__Work instructions__:
In the listing below, find the line containing "Screen dimensions: 1140x712" and the line containing "Click the add". Repeat exactly those two lines and every line between them, nothing more.

· · · ·

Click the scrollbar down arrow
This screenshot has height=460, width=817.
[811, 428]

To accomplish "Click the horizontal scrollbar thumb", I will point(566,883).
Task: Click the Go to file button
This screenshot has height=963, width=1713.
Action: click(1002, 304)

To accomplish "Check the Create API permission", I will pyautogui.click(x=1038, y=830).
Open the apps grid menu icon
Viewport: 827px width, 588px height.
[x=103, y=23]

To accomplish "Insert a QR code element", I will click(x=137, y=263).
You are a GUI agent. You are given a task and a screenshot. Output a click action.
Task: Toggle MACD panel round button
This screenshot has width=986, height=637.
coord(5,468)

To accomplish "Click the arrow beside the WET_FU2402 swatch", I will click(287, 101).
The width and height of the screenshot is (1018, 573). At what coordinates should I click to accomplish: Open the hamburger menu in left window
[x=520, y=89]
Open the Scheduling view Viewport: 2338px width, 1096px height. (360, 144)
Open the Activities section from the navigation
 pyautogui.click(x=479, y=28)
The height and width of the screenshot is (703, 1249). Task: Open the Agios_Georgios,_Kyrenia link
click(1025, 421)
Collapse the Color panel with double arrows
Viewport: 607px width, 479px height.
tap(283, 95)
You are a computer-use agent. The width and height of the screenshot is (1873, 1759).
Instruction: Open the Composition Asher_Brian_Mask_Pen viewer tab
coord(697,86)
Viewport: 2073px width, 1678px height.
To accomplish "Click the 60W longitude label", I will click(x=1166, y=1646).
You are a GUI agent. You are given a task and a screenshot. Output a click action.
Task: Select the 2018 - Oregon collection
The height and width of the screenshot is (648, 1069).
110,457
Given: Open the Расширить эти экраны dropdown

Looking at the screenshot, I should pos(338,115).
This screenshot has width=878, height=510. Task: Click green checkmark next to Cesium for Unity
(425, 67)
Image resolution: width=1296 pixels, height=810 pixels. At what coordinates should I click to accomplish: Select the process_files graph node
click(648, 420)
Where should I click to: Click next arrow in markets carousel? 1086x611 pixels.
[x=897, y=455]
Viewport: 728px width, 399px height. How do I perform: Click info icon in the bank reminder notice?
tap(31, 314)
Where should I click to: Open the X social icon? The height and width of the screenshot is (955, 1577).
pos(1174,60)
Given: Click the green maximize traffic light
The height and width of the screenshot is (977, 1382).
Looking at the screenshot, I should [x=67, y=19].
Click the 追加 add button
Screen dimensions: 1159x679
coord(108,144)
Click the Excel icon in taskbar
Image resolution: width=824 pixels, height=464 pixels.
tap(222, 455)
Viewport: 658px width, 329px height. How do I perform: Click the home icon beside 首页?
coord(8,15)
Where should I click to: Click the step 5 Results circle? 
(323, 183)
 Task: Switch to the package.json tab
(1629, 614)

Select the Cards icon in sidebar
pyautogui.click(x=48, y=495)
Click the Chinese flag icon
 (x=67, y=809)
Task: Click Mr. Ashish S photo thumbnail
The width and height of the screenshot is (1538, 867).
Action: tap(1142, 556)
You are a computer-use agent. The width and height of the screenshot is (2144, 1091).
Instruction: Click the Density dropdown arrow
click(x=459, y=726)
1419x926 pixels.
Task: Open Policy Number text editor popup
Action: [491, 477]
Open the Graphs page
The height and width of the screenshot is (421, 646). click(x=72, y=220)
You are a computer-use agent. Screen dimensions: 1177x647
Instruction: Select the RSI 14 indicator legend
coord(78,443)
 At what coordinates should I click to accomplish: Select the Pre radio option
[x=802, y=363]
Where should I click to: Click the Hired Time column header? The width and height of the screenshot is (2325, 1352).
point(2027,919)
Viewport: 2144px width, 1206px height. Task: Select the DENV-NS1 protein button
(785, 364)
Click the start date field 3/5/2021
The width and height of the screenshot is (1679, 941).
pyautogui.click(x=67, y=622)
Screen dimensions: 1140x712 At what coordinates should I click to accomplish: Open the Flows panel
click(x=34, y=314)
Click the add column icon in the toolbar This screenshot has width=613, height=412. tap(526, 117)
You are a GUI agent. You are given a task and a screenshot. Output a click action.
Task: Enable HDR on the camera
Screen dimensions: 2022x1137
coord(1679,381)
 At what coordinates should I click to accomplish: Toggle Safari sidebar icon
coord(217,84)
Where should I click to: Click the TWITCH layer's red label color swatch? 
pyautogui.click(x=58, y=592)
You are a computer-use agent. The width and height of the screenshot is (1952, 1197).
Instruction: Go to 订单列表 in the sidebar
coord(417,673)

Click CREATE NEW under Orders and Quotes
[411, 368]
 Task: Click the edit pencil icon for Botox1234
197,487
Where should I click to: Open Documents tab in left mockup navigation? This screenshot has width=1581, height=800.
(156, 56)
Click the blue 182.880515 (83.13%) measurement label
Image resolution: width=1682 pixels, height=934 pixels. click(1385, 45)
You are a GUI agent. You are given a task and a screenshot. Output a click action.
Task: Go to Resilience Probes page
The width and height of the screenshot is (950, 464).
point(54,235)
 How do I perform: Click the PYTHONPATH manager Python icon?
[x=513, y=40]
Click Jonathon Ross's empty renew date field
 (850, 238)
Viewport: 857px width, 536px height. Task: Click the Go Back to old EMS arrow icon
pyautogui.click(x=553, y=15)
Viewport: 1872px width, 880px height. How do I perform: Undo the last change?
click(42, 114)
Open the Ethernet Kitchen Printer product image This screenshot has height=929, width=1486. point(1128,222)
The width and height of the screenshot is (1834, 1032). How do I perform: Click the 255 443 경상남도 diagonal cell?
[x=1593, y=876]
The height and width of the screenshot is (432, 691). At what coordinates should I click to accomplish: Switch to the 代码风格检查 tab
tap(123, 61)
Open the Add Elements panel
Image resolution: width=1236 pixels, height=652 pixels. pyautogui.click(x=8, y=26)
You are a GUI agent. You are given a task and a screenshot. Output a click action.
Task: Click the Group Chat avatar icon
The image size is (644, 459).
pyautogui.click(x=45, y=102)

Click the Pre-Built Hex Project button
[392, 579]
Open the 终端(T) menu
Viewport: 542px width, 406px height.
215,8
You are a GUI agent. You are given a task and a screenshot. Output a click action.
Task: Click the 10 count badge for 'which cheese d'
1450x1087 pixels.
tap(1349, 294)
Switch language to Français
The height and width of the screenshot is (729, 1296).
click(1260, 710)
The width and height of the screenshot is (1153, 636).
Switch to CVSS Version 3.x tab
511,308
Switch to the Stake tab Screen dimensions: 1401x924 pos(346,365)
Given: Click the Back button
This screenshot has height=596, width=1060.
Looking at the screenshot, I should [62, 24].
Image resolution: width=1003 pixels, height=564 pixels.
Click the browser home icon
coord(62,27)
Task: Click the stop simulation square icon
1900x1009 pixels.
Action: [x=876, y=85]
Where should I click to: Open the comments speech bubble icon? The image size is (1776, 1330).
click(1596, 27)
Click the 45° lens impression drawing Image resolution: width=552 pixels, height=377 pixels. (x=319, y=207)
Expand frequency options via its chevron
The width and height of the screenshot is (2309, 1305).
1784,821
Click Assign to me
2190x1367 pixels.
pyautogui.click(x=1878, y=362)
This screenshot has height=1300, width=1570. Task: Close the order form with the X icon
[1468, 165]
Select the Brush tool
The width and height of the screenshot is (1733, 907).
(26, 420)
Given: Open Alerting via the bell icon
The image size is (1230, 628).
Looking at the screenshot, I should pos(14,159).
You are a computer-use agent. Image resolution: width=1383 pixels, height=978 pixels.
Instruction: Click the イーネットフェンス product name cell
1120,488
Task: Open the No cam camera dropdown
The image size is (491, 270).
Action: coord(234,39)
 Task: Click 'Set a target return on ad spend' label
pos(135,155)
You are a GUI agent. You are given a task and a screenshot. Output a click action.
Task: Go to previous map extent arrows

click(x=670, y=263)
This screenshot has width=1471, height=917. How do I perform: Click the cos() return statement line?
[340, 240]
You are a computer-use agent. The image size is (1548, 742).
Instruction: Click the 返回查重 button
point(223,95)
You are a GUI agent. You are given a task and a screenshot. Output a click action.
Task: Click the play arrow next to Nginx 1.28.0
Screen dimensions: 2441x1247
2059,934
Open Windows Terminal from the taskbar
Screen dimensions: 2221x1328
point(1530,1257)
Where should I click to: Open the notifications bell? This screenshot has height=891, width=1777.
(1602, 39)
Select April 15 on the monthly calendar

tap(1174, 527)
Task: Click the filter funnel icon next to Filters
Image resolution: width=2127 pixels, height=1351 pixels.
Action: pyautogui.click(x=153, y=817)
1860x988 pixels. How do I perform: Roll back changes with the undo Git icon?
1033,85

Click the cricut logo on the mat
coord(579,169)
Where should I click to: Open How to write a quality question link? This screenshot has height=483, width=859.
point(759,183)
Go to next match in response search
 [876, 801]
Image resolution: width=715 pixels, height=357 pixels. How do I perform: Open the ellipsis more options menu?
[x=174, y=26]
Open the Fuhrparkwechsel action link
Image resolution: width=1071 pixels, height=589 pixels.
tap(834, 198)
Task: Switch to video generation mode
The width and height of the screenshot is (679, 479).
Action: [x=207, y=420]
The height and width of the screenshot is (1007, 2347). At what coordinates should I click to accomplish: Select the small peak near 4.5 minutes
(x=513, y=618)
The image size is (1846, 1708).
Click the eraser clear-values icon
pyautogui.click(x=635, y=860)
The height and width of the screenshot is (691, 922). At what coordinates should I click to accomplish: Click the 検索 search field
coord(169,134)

· · · ·

__Problem solution__:
Screen dimensions: 1140x712 At what coordinates should I click to accomplish: Open the Flows panel
click(x=34, y=314)
Click the add column icon in the toolbar This screenshot has width=613, height=412. tap(526, 117)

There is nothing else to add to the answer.